As the stylistic way of doing interview, the film director Errol Morris, used a special device called "Interrotron". It allows the interviewee to look directly into the camera and talk. It is very powerful since audience can see directly to McNamara's eyes. And his laughs, his pointing finger, his hesitation, his body gestures, and of course his crying exposed directly to the public. I believe this interview format brings more life into the abstract idea of the interview. And the documentary appears a fair portrayal of the figure to me. I know Robert McNamara was always portrayed as a pushover, a war criminal, and even a dictator of war. And I don’t think the film is trying to figure out whether he is a bay guy or a good one. The film just recorded his talking in a very honest natural way, in a very close distance, that provides lots of information for audience to judge. From the film, I just see McNamara as an 85 years old man, very strong, very confident, and very emotional, as a normal human being whom experienced a lot in his past. I believe the movie does create a very complex portrait of a man, a very interesting one. And in that respect, I think it's a successful movie.

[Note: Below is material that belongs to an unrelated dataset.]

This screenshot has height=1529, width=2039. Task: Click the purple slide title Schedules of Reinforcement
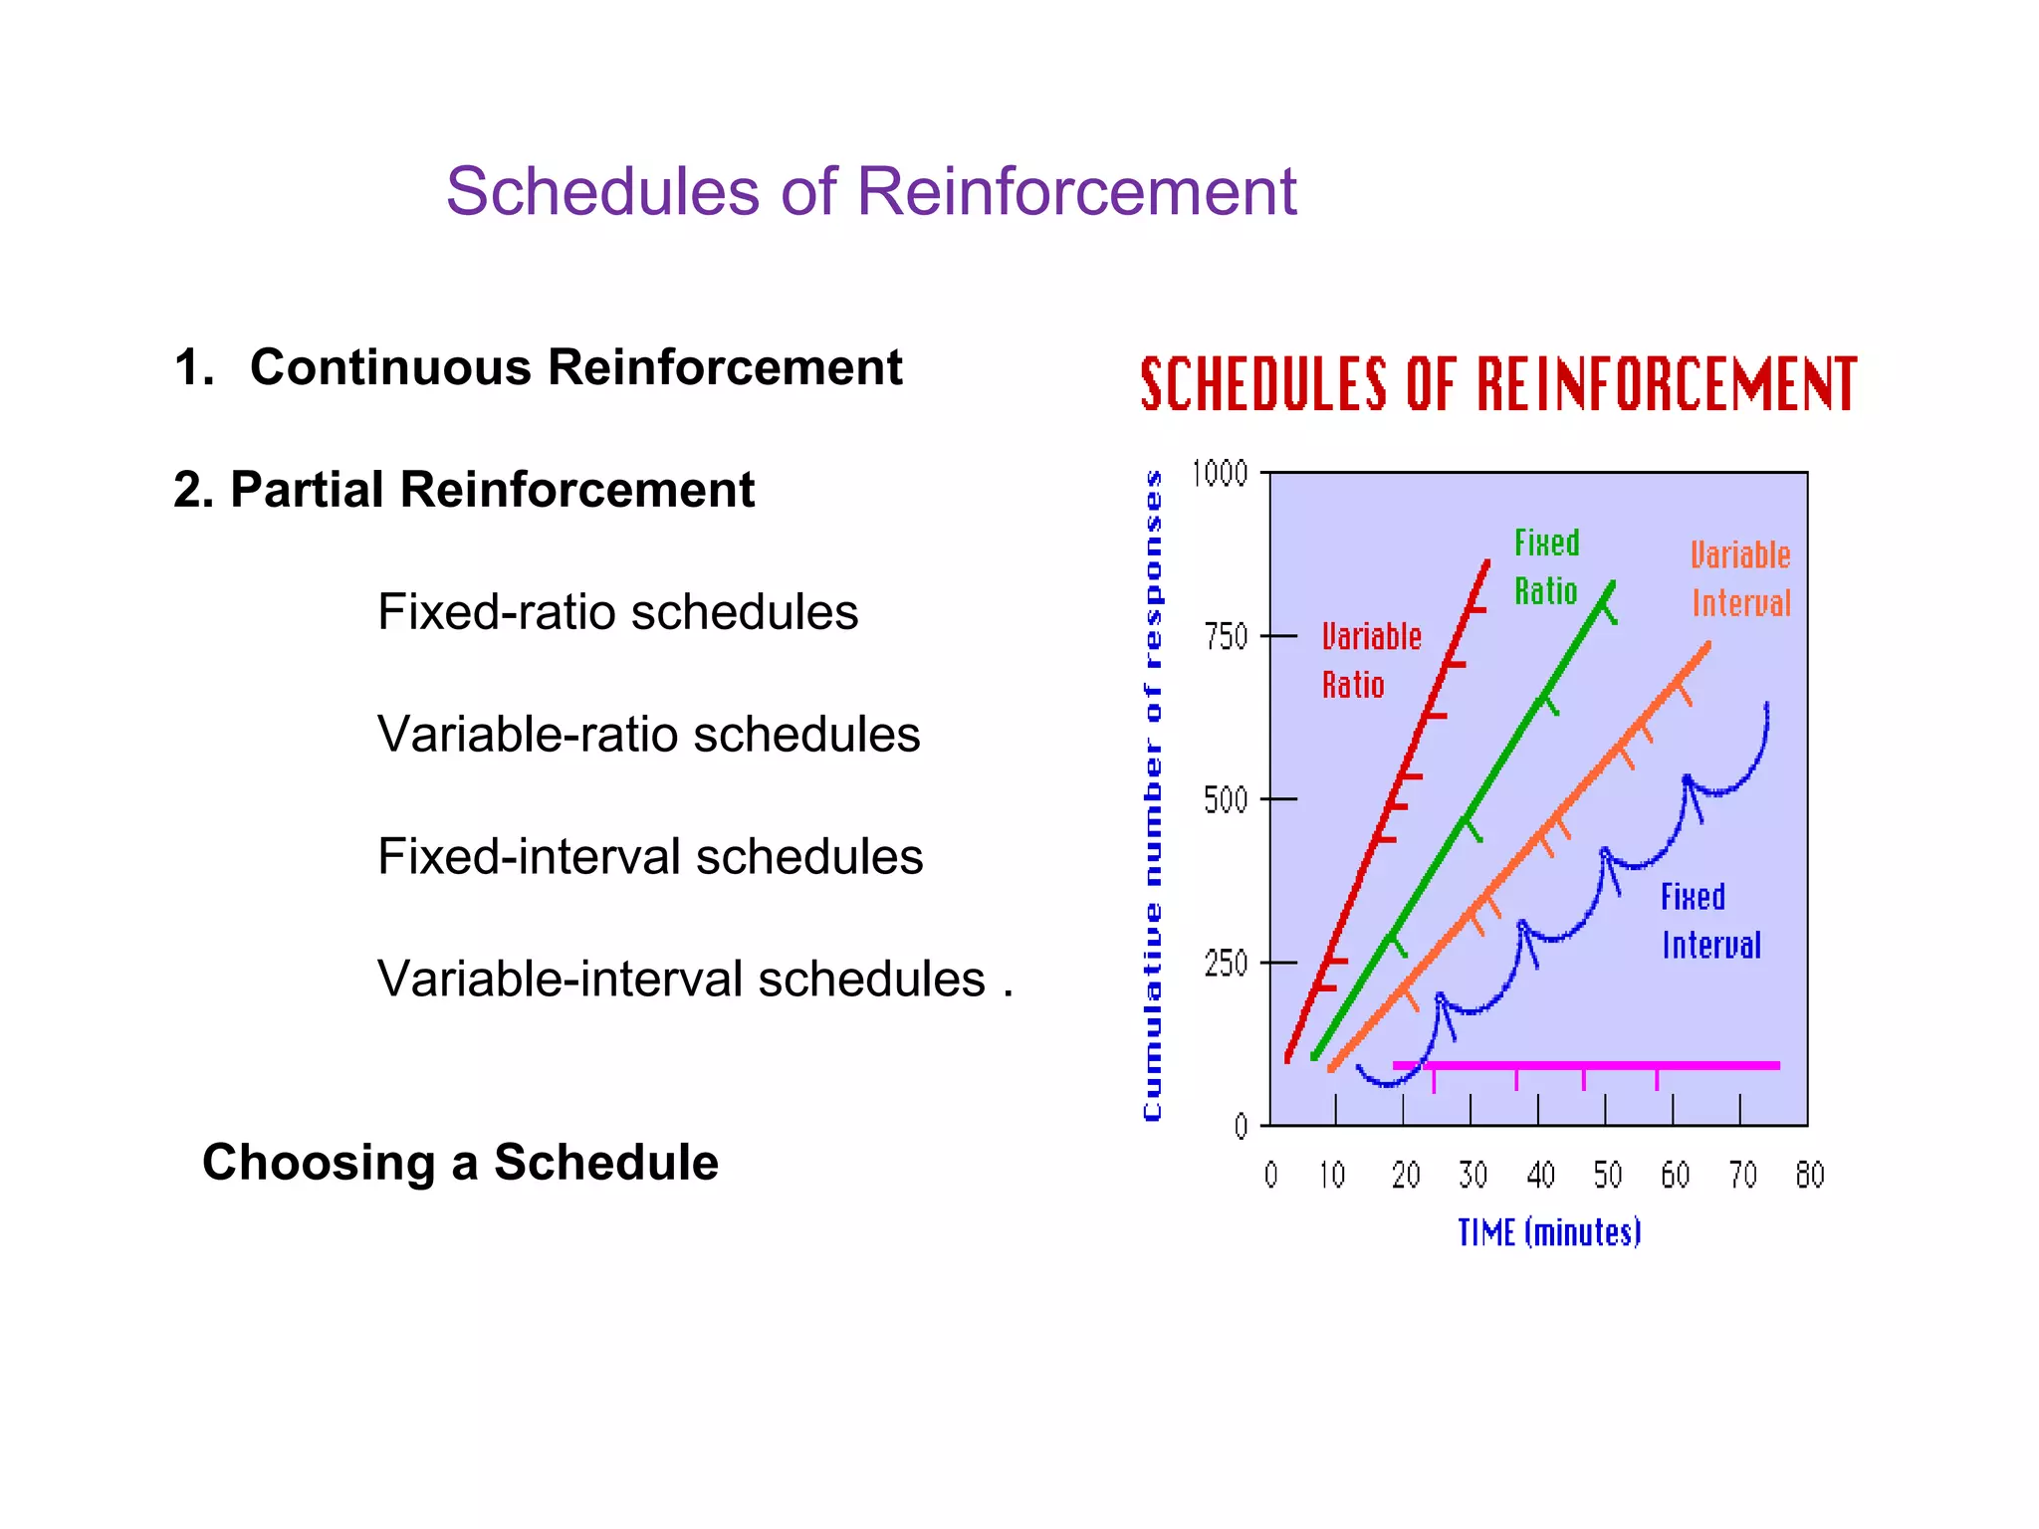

Besides, this film used lots of archival footageUnited States Cabinet conversation recordings, which are rarely seen in mainstream media. From this point, this documentary is very informative and based on thoughtful researches. The most valuable thing in this documentary is that the narratives or speaking were all come from McNamara. When he is telling us a very powerful and important story, there’s picture or a piece of footage on the screen showing the visual part of the story. I think the film did a great job in making the interviewee’s thoughts communicated visually. There’re effective use of showing numbers, charts, proportions, graphics, maps that make the saying more powerful. Especially the scenes that enlarged some numbers or certain words like “destroyed”, “murder”, “killed”, etc. The voice-over and the visuals combined in a way that a story is told, and made the story so powerful and readable.

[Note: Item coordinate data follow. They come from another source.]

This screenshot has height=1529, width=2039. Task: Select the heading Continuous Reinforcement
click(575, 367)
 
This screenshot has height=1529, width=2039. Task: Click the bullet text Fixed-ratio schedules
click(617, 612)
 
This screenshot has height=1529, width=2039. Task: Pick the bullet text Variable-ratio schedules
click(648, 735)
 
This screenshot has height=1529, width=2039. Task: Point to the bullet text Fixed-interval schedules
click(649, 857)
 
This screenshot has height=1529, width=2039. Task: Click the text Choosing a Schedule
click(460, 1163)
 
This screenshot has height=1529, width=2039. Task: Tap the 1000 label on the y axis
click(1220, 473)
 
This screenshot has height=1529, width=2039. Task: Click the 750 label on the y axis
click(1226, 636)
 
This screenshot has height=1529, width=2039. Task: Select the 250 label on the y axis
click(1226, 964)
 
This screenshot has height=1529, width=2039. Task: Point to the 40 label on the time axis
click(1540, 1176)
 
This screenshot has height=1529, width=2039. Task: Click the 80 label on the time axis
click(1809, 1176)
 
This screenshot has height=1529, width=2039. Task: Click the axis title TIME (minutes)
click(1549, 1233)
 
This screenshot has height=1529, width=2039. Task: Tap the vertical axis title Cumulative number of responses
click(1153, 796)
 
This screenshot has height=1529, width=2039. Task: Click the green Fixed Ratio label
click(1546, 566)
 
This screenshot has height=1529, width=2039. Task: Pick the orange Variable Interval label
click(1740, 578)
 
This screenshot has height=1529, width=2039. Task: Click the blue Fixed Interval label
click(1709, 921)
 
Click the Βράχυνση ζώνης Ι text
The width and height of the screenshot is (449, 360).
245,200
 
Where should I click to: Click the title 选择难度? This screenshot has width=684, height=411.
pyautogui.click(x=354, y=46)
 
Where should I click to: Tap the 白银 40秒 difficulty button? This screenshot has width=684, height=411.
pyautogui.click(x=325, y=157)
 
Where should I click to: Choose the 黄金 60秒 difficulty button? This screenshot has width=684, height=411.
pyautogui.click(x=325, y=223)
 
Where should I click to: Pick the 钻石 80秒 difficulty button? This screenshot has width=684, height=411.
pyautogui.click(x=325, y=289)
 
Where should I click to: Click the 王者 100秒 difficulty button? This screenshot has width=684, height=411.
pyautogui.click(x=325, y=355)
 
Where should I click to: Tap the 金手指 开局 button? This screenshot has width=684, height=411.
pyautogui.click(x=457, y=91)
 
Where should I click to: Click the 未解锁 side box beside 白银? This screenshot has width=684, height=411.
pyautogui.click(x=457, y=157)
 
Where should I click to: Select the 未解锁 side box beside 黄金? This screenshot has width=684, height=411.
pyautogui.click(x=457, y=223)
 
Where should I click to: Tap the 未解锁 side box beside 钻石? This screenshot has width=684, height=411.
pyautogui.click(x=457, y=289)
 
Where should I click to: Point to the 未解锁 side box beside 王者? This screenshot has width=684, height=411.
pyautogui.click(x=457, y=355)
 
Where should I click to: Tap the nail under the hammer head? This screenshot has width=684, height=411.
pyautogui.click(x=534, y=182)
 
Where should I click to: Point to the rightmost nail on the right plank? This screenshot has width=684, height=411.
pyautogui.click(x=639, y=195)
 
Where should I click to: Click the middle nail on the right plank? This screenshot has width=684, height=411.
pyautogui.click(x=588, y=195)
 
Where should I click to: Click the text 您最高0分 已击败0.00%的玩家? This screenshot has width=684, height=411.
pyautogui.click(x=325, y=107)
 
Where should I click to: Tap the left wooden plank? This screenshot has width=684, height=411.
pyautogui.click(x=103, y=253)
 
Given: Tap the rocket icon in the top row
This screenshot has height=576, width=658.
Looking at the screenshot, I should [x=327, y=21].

Based on the above point, I also find something really interesting in this film.  Along with the voice-over from McNamara, between the conversation about wars and human mistakes, many pictures in the frame begin to have their own suggestions to the audience. For example, when McNamara’s talking about the cold war and America’s approach, the screen was showing a series of footage about rocket building, testing, lab activities. In such dialog environment, audience can easily connect those images with evil human power, the beginning of war, the end of moral laws. However, if the conversation were about the development of technology and economy, the imagery suggestions would be totally different. That just reminds me of the argument of photography from Susan Sontag in her book, Regarding the Pains of Others. Images can be easily manipulated for different political propagandas, and that can totally change the social impact of those pictures, and then change our views about interpreting the action of photography.